Le sfide>
A. Secondo il brano su Tranquillo, di quali funerali egli realizza riprese a Roma nel 1984?
B. Riduca a un elenco puntato il paragrafo del brano su Tranquillo che inizia con "Sempre negli anni 60", conservandone i fatti principali.

━━━━━ Brano estratto

Questo doppio cammino polemico – che non sempre affiora compiutamente dalle fotografie – è però condotto da Tranquillo quasi con dolcezza. Non lo ricordiamo mai protagonista di scalate o complotti, né di diverbi accesi, scenate, rancori… che pure nell’ambiente non mancavano. D’altronde egli non appariva personalmente ambizioso, o afflitto da egocentrismo. Come chi scrive, aborriva concorsi a premio, classifiche, separazioni meritocratiche ‘in verticale’… anzichè confronti, accostamenti, analisi ‘orizzontali’. Ogni autore giovane gli sembrava degno di attenzione, ogni mostra aveva per lui qualcosa da salvare. E salvava sempre le buone intenzioni.
Sempre negli anni 60, Tranquillo, come molti autori della sua generazione, a cominciare da Pietro Donzelli, trova nella ‘Gente del Po’ un possibile antidoto narrativo all’alienazione metropolitana. Barcaioli, pescatori, tagliaboschi, ricompaiono come fratelli dei personaggi sestesi ripresi alla Torretta. Con la stessa fierezza antica, ultimi protagonisti di un personalissimo stile fisico (e psicologico ) … prima che la TV porti ad una catastrofica omologazione di corpi e volti. E allo stesso modo il recupero iconico avviene anche per i gesti, ormai perduti, del lavoro artigianale. O per i profili delle barche, dei casoni, dei campanili… riflessi da un’acqua allora abbondante, e capace di tragiche piene come quelle che si ripeterono dal 1951 in poi.
Negli stessi anni, e nei successivi, egli va poi realizzando un’altra sequenza importante – e per noi di grande valenza poetica – quella sulle venditrici di fiori… allora presenti agli incroci di molte arterie urbane. La fioraia – nel contrasto tra il valore simbolico della ‘merce’ venduta ed un atteggiamento mai festoso – può essere valutata come metafora di tutta l’opera del nostro autore. Non solo per il puntuale recupero della possibile poesia nella povertà, ma per l’omaggio a valori nascosti sotto la pelle del documento, e per l’implicito invito ad una lettura alternativa di tutte le immagini.
Se le fioraie (in bianconero !) ripropongono un tema storico caro ai pittori dell’Ottocento, altri temi, e soggetti diversissimi, ci indicheranno in seguito la misura complessa delle sue ricerche. Sesto si sta trasformando. Breda, Falck, Marelli e cento altri stabilimenti hanno dislocato in altre zone la loro produzione, ed hanno dismesso il loro ruolo metropolitano. Ora i figli degli operai sognano un posto nel paradiso del terziario, che comincia a sorgere sulle macerie dell’industria. E anche la vita del nostro autore sta mutando. Dalla metà degli anni 70 Tranquillo comincia a viaggiare in Europa, soffermandosi in diverse occasioni sui classici scenari turistici e monumentali della Francia, o di Londra. Le sue ‘escursioni visive’ continueranno dopo l’83, anno del suo pensionamento (… ma manterrà una consulenza con i laboratori di ricerca del Politecnico di Milano, e continuerà a sviluppare una personale passione intellettuale per la Matematica). Riprendendo a Roma i funerali di Enrico Berlinguer (1984) anche Tranquillo finirà col separarsi, a sessant’anni, dal suo impegno di militante dell’immagine. Nei volti disperati e assorti del popolo della sinistra, oggi noi possiamo leggere il presagio di un declino, o meglio di una epocale trasformazione dei movimenti di massa. Tranquillo insomma ferma nel suo mirino, attraverso la morte di un leader amatissimo, anche la morte del maggior partito-guida, e di tutta una concezione fideistica della politica.

━━━━━━━━━━
━━━━━ Voci di dati

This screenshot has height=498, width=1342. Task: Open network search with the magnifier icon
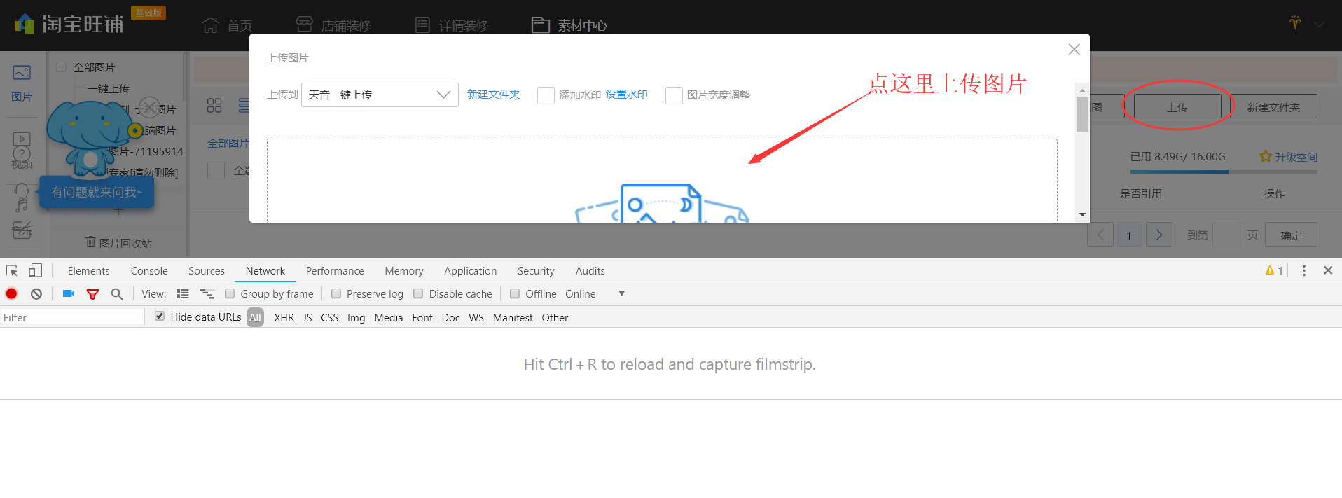(x=117, y=294)
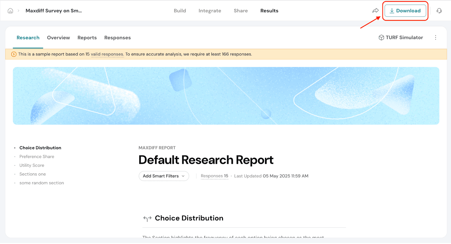Click the Maxdiff Survey breadcrumb title
The image size is (451, 244).
coord(54,11)
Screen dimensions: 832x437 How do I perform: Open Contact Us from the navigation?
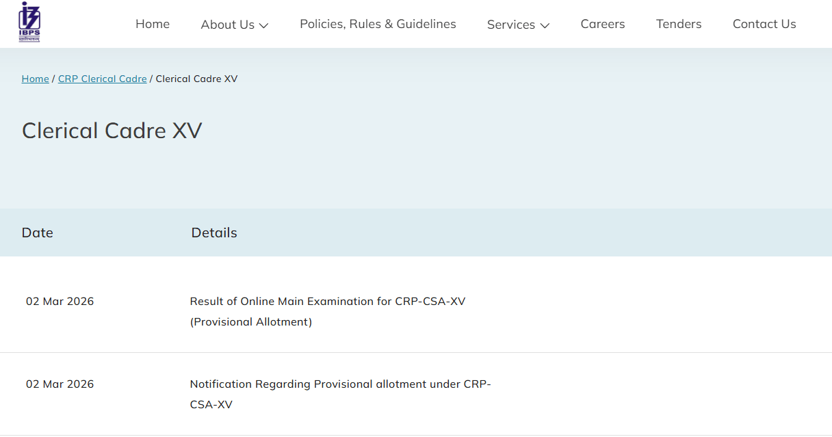click(x=764, y=23)
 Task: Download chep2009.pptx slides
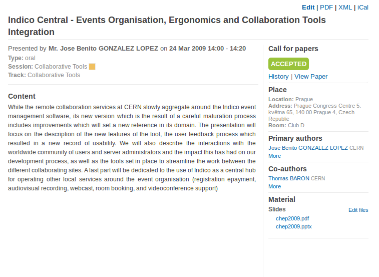click(x=294, y=227)
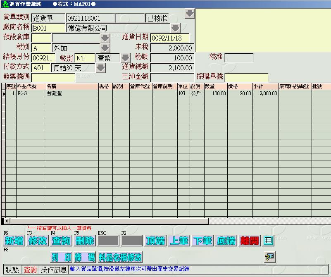Open the 預設倉庫 warehouse dropdown arrow
The height and width of the screenshot is (277, 331).
[x=105, y=38]
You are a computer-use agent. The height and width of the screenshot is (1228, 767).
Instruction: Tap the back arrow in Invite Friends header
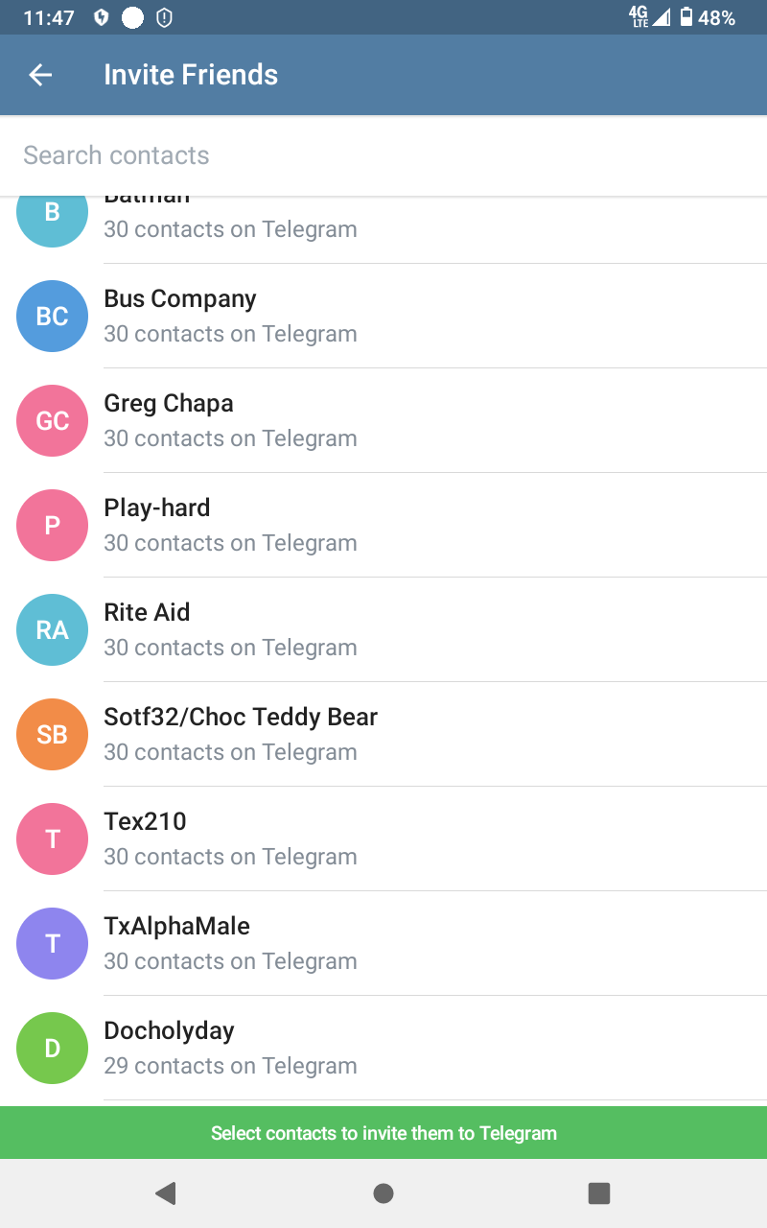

━━━━━━━━━━

Soluzioni nell'ordine>
A. Dei funerali di Enrico Berlinguer.

B.
- Negli anni 60 Tranquillo, come molti autori della sua generazione a cominciare da Pietro Donzelli, trova nella "Gente del Po" un possibile antidoto narrativo all'alienazione metropolitana.
- Barcaioli, pescatori e tagliaboschi ricompaiono come fratelli dei personaggi sestesi ripresi alla Torretta. Sono ultimi protagonisti di uno stile fisico e psicologico personalissimo, prima dell'omologazione di corpi e volti portata dalla TV.
- Il recupero iconico riguarda anche i gesti, ormai perduti, del lavoro artigianale.
- Riguarda inoltre i profili di barche, casoni e campanili, riflessi da un'acqua allora abbondante e capace di tragiche piene, ripetutesi dal 1951 in poi.